Exercise task:
Rewrite the lines from the one containing "Necklaces (104, 682)" through the end of the records, replacing "Locate" with "Find" and keeping everything else the same. Omit the pictures from your answer.

Supplied information:
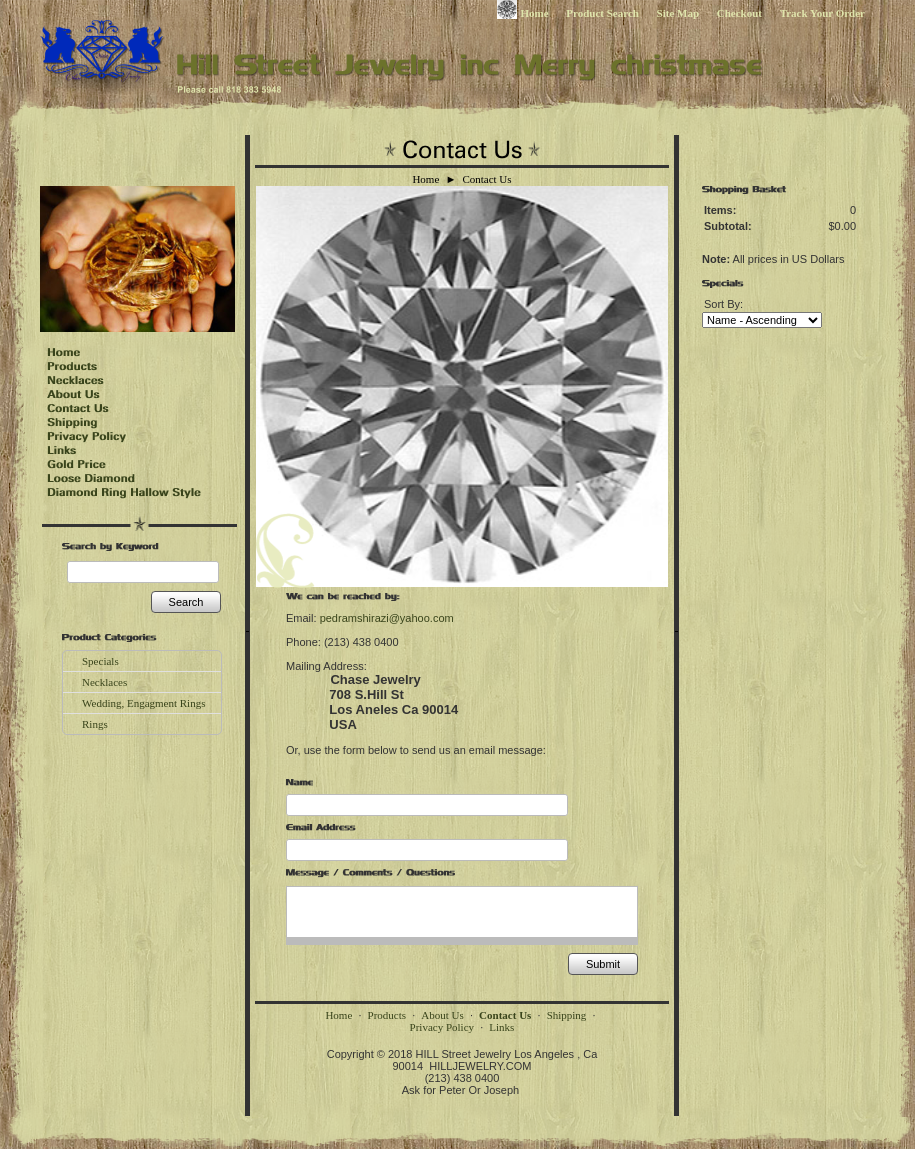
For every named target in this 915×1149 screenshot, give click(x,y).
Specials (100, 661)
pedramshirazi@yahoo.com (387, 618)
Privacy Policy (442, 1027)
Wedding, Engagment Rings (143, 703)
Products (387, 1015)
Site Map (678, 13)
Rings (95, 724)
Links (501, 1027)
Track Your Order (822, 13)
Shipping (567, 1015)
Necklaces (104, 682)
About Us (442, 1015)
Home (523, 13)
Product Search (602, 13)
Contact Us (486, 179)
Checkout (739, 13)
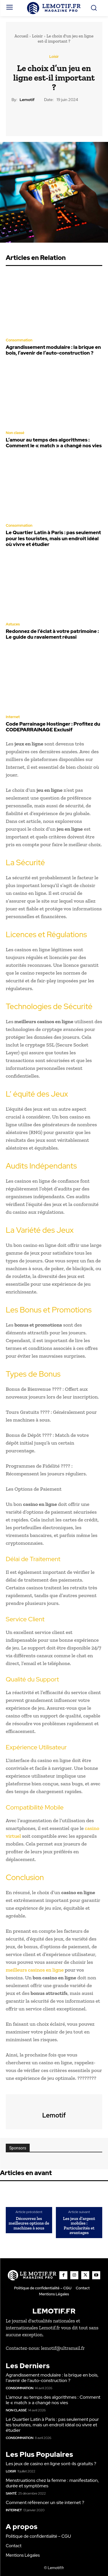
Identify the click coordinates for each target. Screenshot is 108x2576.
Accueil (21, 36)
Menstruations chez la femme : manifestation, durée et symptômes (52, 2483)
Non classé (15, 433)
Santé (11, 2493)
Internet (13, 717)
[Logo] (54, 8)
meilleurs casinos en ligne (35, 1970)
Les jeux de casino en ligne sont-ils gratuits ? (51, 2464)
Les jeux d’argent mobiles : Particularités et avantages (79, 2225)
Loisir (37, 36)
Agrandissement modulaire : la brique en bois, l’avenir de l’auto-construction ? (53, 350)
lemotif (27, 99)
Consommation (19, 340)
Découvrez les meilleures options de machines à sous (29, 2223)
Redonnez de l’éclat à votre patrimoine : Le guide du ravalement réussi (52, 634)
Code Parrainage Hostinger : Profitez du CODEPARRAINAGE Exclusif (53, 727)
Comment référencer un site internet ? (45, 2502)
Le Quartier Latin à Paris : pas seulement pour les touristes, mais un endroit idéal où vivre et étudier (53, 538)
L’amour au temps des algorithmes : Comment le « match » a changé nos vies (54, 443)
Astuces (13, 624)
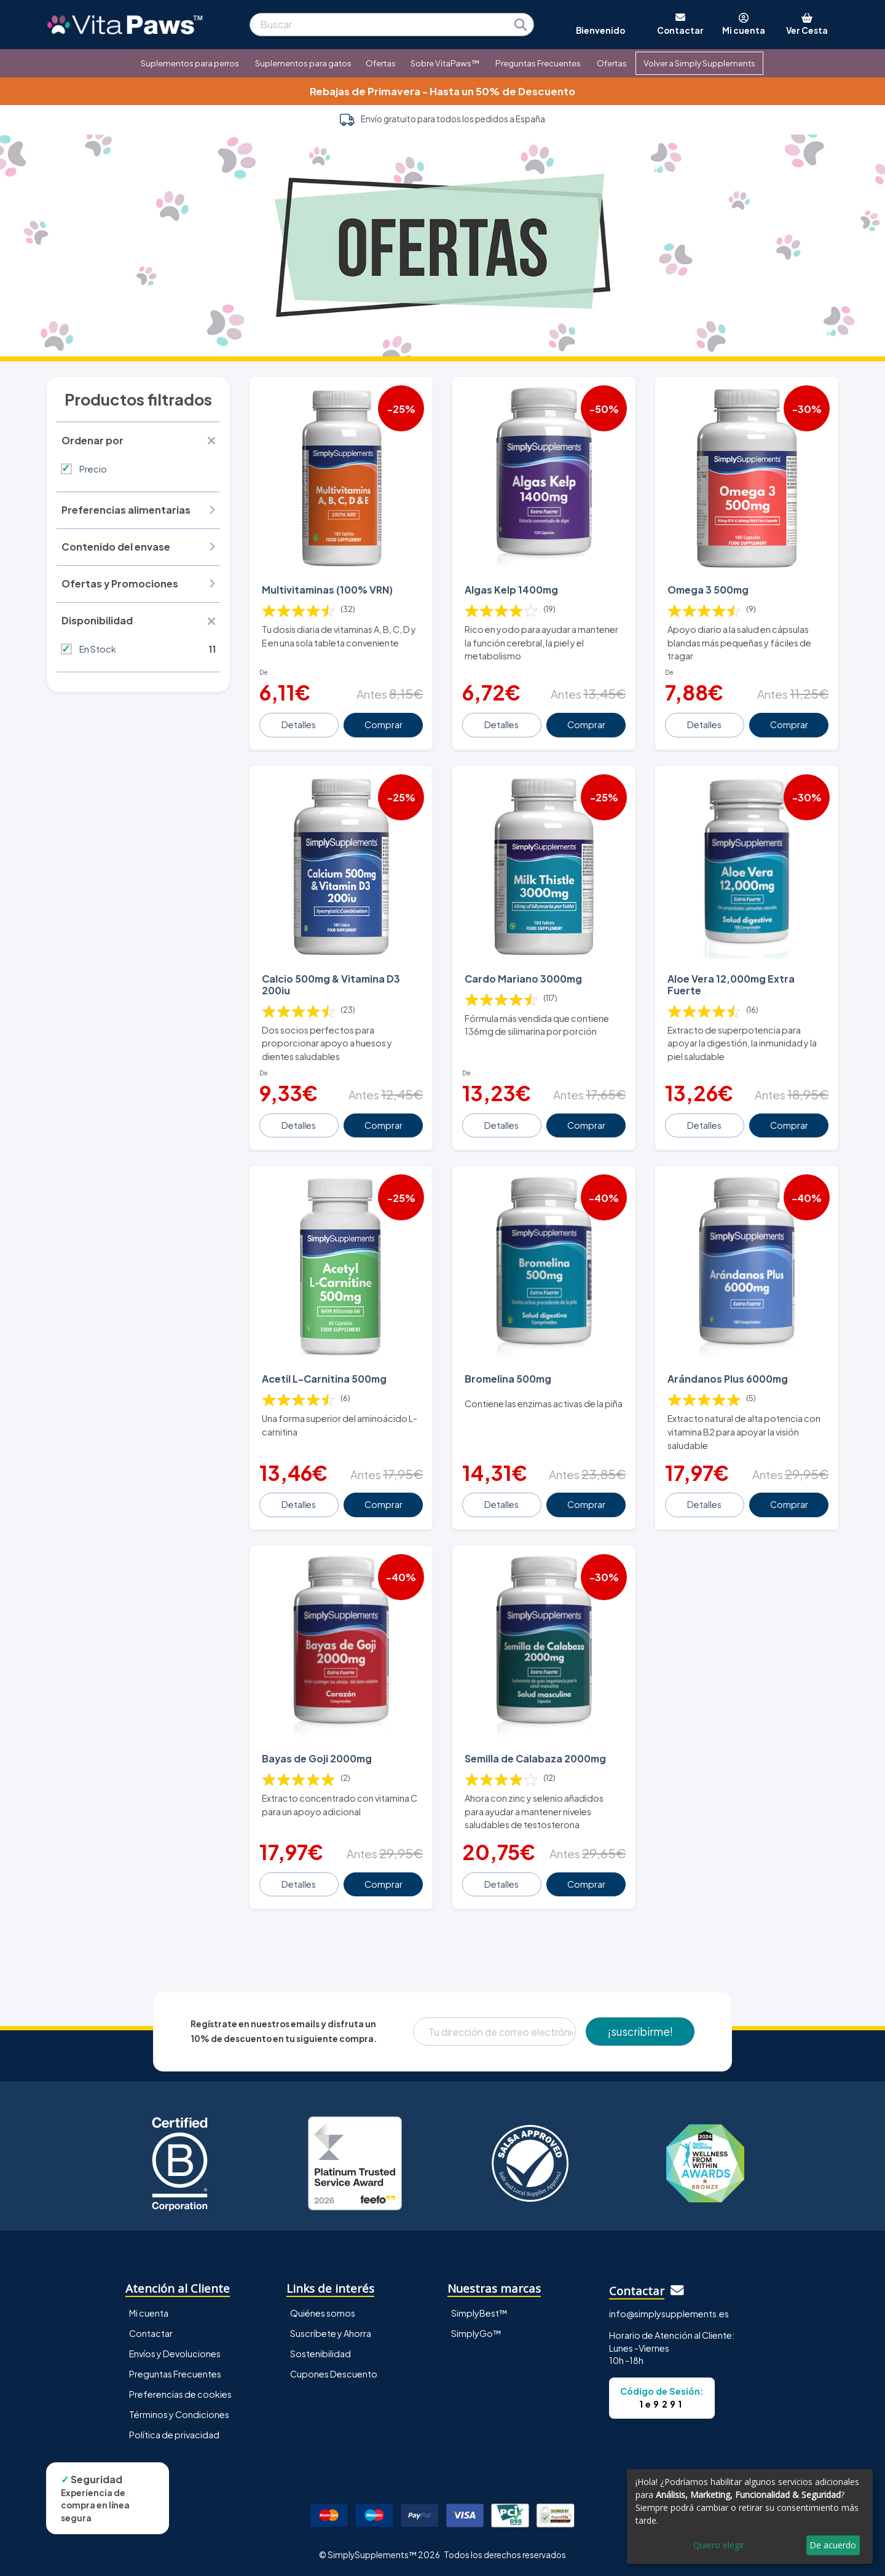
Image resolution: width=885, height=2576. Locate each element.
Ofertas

Response to this exercise:
Necklaces (104, 682)
About Us (442, 1015)
Home (523, 13)
Product Search (602, 13)
Contact Us (486, 179)
Checkout (739, 13)
Identify the click coordinates for each target. Screenshot is 108x2576.
Accueil (21, 36)
Menstruations chez la femme : manifestation, durée et symptômes (52, 2483)
Non classé (15, 433)
Santé (11, 2493)
Internet (13, 717)
[Logo] (54, 8)
meilleurs casinos en ligne (35, 1970)
Les jeux de casino en ligne sont-ils gratuits ? (51, 2464)
Les jeux d’argent mobiles : Particularités et avantages (79, 2225)
Loisir (37, 36)
Agrandissement modulaire : la brique en bois, l’avenir de l’auto-construction ? (53, 350)
lemotif (27, 99)
Consommation (19, 340)
Découvrez les meilleures options de machines à sous (29, 2223)
Redonnez de l’éclat à votre patrimoine : Le guide du ravalement réussi (52, 634)
Code Parrainage Hostinger : Profitez du CODEPARRAINAGE Exclusif (53, 727)
Comment référencer un site internet ? (45, 2502)
Le Quartier Latin à Paris : pas seulement pour les touristes, mais un endroit idéal où vivre et étudier (53, 538)
L’amour au temps des algorithmes : Comment le « match » a changé nos vies (54, 443)
Astuces (13, 624)
Image resolution: width=885, height=2576. Find each element.
Ofertas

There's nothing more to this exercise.